La preghiera quotidiana e continua dei monaci si svolge nell’oratorium, distinto dall’ecclesia, intesa quale aula di preghiera per le celebrazioni pubbliche. L’oratorio è lo spazio comunitario per eccellenza, in cui i religiosi trovano posto in appositi scranni, spesso circondati da decorazioni parietali. L’accesso in questo ambiente, scandito dal suono di una campana, impone la sospensione di ogni chiacchera, riso e di ogni altro comportamento scomposto. L’importanza del luogo e del momento che in esso si compie è ribadita dal fatto che una delle sanzioni più gravi in cui ogni monaco possa incorrere è l’esclusione dall’oratorio. La dispensa dalla preghiera comune è concessa a coloro che, per incombenze lavorative, si trovino in aree lontane del cenobio. A costoro è permesso di recitare in solitudine le orazioni previste in quel momento.   

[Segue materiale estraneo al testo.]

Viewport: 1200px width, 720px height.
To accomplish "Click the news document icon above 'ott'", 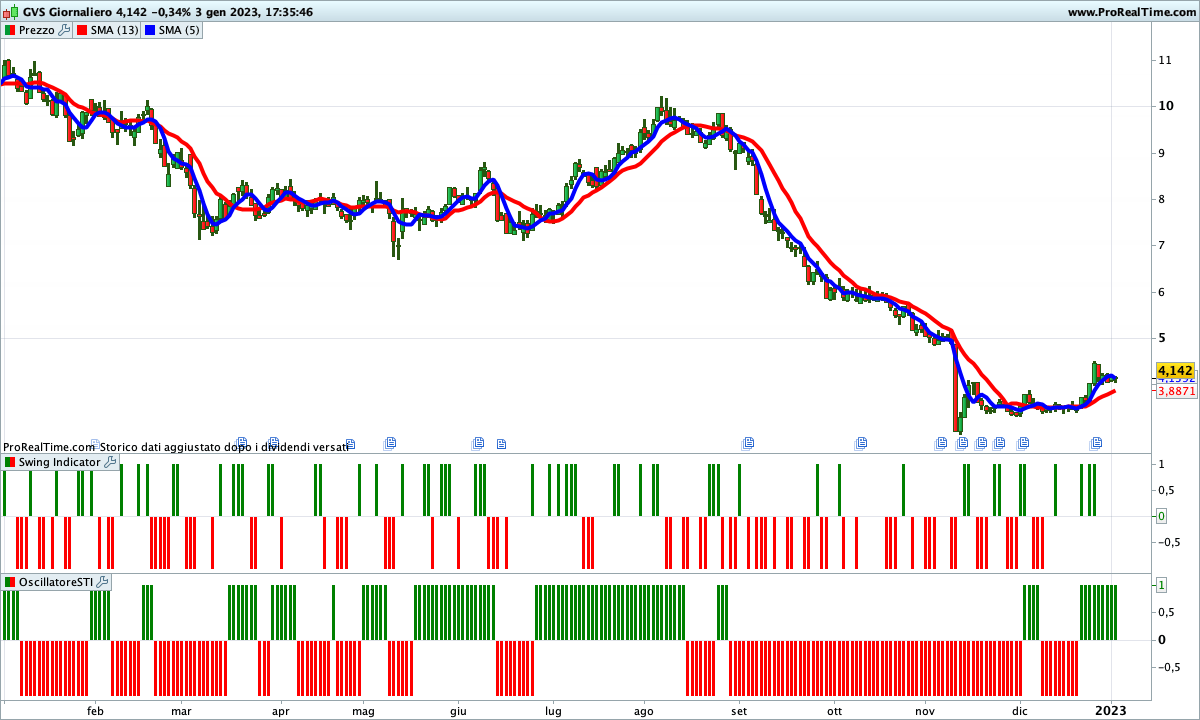I will coord(860,442).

Tra gli spazi vissuti in comunità si segnalano poi quello per il riposo e quello per la refezione. Nel primo caso si possono incontrare realtà in cui i monaci (ed eventualmente anche l’abate) dormano in locali comuni, oppure che a ciascuno sia assegnata una cella individuale. Nel primo caso la disposizione dei giacigli e l’illuminazione dell’ambiente rispondono all’esigenze di scongiurare comportamenti inopportuni e la possibilità di contatti fisici, limitati anche dall’obbligo di dormire vestiti (Marazzi 2015, pp. 92-96). 

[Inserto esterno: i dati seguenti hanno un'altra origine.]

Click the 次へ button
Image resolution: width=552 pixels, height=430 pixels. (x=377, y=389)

In merito al refettorio, invece, ogni Regola medioevale concorda sul fatto che debba essere uno spazio comune in cui tutti i monaci devono recarsi per consumare i pasti rimanendo in silenzio, possibilmente ascoltando la lettura delle Sacre Scritture recitate a turno da ciascun confratello. Così, rifuggendo il mero soddisfacimento fisico, al pasto si accompagna sempre il nutrimento dell’anima, oggetto delle più alte preoccupazioni di ogni monaco. Eccezioni al rispetto degli orari dei pasti è fatta per gli addetti alla cucina e alla pulizia del refettorio (che possono mangiare a parte e comunque dopo il pasto dei confratelli). Al cellerarius è riservato il compito di gestire la dispensa, fornire le vivande alla cucina (curando in particolare il forno, il mulino e le colture dell’orto) e di sovraintendere alla preparazione dei cibi, affidata a turno a ciascun monaco, così come ogni altra mansione manuale: dalla pulizia degli ambienti monastici, al lavaggio della biancheria, al taglio della legna, all’accessione e spegnimento delle lampade e così via (Marazzi 2015, pp. 96-98).

La parcitas, ossia una sobria moderazione, governa il regime alimentare dei monaci, come l’intera vita nel cenobio, dove ogni bene – sia materiale che spirituale – è vissuto in condivisione. I pasti quotidiani sono connotati da porzioni ridotte, accompagnate da pane, e da una rigida selezione degli alimenti: è quasi del tutto esclusa la carne di ogni tipo, a meno di rari volatili, e il pesce concesso di rado (fatta eccezione per ammalati e particolari festività). La dieta si basa su farina mescolata con acqua e verdure condite con formaggio e olio; ai due cibi cotti prescritti se ne può aggiungere un terzo, se si tratta di frutta o legumi freschi. Il vino è concesso, ma sempre diluito con acqua, mentre i condimenti sono sconsigliati per non rendere troppo gustosi i cibi e appesantire la digestione. La salus (salvezza dell’anima) passa attraverso la sanitas (del corpo). Al di fuori degli orari prescritti è fatto assoluto divieto di mangiare alcunché; in particolare prima della terza ora nessuno può bere o mangiare, la sesta e la nona sono riservate rispettivamente al pranzo e alla cena. I conviti devono tenersi alla sola luce diurna, pertanto il loro orario varia in base alle stagioni. Inoltre, particolari periodi dell’anno, come l’Avvento o le prime due settimane di Quaresima, prevedono maggiori restrizioni, con un solo pasto quotidiano (Forino 2019, pp. 12-19).